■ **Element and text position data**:
(begin)

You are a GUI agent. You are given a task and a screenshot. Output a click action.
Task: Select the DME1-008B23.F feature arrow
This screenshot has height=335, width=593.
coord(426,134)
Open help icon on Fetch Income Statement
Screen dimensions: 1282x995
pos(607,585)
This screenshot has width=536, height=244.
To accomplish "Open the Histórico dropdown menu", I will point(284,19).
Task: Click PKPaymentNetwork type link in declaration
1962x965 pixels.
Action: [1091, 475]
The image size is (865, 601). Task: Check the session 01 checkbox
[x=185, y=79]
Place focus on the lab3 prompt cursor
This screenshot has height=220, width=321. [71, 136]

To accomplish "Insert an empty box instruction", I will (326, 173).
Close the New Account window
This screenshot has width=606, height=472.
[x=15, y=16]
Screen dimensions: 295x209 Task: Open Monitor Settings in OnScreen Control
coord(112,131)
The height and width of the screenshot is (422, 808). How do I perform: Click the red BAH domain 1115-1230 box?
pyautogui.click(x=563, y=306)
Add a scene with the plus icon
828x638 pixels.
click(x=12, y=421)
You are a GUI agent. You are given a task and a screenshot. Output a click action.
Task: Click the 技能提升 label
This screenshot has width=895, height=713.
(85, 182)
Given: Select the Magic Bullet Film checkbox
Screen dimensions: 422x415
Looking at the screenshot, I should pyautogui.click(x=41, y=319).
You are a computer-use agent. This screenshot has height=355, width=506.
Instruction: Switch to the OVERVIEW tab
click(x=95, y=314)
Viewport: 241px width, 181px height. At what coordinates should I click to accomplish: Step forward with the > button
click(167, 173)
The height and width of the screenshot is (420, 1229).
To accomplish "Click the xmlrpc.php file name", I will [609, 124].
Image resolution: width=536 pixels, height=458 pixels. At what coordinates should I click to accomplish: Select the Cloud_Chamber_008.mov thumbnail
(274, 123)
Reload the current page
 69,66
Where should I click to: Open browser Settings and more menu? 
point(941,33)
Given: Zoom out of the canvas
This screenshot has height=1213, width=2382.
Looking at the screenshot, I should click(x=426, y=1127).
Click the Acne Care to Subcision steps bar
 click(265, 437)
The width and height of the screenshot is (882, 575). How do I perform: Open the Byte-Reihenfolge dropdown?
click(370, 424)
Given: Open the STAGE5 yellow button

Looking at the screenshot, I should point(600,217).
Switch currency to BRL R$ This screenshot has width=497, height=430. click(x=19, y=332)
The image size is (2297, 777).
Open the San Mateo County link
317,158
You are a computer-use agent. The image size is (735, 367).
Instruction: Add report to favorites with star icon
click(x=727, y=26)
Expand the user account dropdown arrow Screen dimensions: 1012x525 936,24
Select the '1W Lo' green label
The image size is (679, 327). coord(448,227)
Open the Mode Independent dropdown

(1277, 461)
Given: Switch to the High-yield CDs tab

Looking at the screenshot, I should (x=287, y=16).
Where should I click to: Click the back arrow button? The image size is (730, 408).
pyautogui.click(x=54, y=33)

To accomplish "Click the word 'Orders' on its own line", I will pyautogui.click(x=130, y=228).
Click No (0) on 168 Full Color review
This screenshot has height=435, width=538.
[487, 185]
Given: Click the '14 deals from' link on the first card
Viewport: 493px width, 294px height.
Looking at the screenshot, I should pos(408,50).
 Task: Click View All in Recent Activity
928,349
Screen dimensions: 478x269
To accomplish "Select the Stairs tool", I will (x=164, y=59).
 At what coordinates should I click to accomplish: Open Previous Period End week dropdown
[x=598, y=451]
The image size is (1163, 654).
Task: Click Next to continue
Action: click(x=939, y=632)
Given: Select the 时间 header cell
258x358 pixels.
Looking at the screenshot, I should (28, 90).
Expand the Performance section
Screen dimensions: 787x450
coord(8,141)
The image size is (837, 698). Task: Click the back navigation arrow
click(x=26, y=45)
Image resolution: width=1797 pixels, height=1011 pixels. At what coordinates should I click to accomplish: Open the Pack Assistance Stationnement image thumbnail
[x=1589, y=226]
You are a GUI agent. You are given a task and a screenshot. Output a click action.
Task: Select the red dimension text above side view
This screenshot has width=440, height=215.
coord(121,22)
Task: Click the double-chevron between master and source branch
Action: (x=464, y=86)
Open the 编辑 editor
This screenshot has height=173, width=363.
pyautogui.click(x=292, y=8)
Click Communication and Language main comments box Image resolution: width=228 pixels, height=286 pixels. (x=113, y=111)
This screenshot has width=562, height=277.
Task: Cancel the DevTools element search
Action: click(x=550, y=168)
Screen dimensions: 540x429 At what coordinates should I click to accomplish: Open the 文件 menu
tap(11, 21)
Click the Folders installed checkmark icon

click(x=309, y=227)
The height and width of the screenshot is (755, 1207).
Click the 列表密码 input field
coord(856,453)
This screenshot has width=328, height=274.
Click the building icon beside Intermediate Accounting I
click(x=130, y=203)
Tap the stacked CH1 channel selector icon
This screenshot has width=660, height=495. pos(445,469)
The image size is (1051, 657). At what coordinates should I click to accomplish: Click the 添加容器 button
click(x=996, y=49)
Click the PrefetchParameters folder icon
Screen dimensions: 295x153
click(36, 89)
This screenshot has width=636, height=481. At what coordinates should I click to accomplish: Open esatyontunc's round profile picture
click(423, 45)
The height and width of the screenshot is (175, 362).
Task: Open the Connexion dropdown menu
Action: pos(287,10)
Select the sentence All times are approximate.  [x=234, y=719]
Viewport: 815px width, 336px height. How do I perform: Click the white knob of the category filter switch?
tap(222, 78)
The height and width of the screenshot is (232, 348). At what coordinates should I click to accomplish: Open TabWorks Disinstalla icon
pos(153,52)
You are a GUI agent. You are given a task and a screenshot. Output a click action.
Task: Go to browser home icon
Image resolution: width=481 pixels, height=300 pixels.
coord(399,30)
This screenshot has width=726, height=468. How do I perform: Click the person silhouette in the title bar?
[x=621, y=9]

(end)

■ **Task to carry out**: Repeat the lines of the listing word for word, from the line with "Click the Folders installed checkmark icon" to the line with "tap(222, 78)".

■ **Response to the exercise**:
Click the Folders installed checkmark icon

click(x=309, y=227)
The height and width of the screenshot is (755, 1207).
Click the 列表密码 input field
coord(856,453)
This screenshot has width=328, height=274.
Click the building icon beside Intermediate Accounting I
click(x=130, y=203)
Tap the stacked CH1 channel selector icon
This screenshot has width=660, height=495. pos(445,469)
The image size is (1051, 657). At what coordinates should I click to accomplish: Click the 添加容器 button
click(x=996, y=49)
Click the PrefetchParameters folder icon
Screen dimensions: 295x153
click(36, 89)
This screenshot has width=636, height=481. At what coordinates should I click to accomplish: Open esatyontunc's round profile picture
click(423, 45)
The height and width of the screenshot is (175, 362).
Task: Open the Connexion dropdown menu
Action: pos(287,10)
Select the sentence All times are approximate.  [x=234, y=719]
Viewport: 815px width, 336px height. How do I perform: Click the white knob of the category filter switch?
tap(222, 78)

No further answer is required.